Millions of people around the world are blind because the light-sensitive cells in their retinas, the photoreceptors, have been destroyed. Gerald Chader, an ophthalmologist from Los Angeles, described experiments with three such patients who were totally blind. Information was sent from a tiny camera on a pair of spectacles to a miniature receiver that had been attached to the patients' retinas during an operation. A microprocessor translated the visual signals into electronic signals. Sixteen electrodes made contact with the layer of nerve cells in the retina that was still intact, which passed on the information to the brain via the optic nerve. After considerable training, the patients could distinguish between objects such as a cup and a plate. The number of electrodes is being gradually increased to one thousand; with any luck facial recognition will become possible within five to ten years.

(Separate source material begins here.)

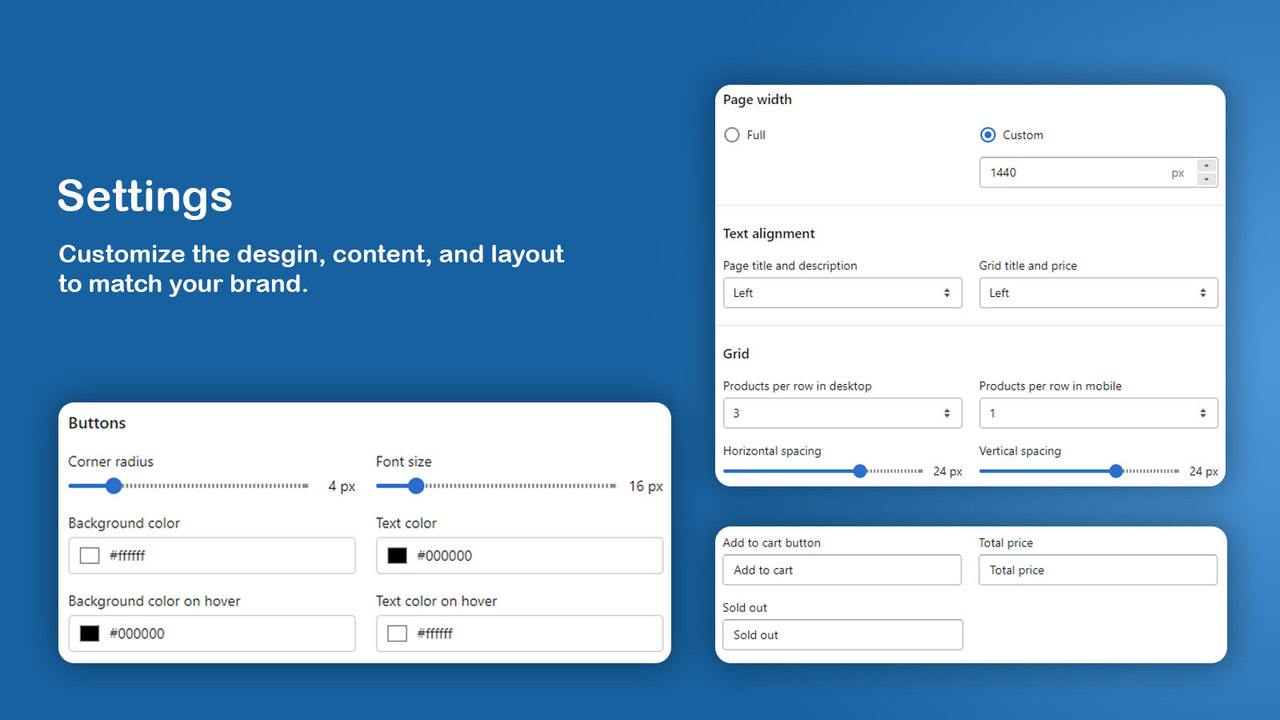Open the Products per row in mobile dropdown
1280x720 pixels.
click(1098, 413)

In a study by another research group, the miniature camera transmitted visual information to a device in the patient's pocket, where it was electronically processed and then sent to a receiver connected to a large number of micro-electrodes implanted in the visual cortex (
fig. 22
).
It is increasingly possible to determine from the electrical activity of large numbers of cells in the motor cortex what motion they intend on carrying out, making it feasible to control a prosthetic arm, for instance. Such advances also open up possibilities for the future treatment of paraplegia. Paraplegic animal studies show that electrical stimulation of the spinal cord, three months of training, and supporting medication can generate a walking pattern that isn't directed by the brain. Gregoire Courtine of Zurich estimates that within five years' time he'll be able to use this approach to treat patients. A spectacular experimental result was obtained in the case of twenty-five-year-old Matthew Nagle, who was left fully paralyzed after being stabbed in the neck with a knife. A 4-by-4-millimeter plate with ninety-six electrodes was implanted in his motor cortex (
fig. 22
).
When connected to a computer, the plate created an interface powered by signals from the cells controlling his motor system. He was able to use the computer after just a couple of minutes, moving a cursor on the screen by simply imagining the action. He could draw a circle on the screen, read his email, play computer games, and even open and close a prosthetic hand. But this experiment, besides revealing the potential of a neuroprosthesis, also showed its limitations. Before the operation, Nagle had been able to operate a computer using speech recognition. After the operation he was hooked up to a large computer, with an assistant always standing behind him. As a result, the added value of the implanted electrodes wasn't great. So when the electric signal from his brain decreased after about nine months, he decided to have the electrodes removed. A great deal still needs to be done, but there are certainly many hopeful advances being made in this field of research.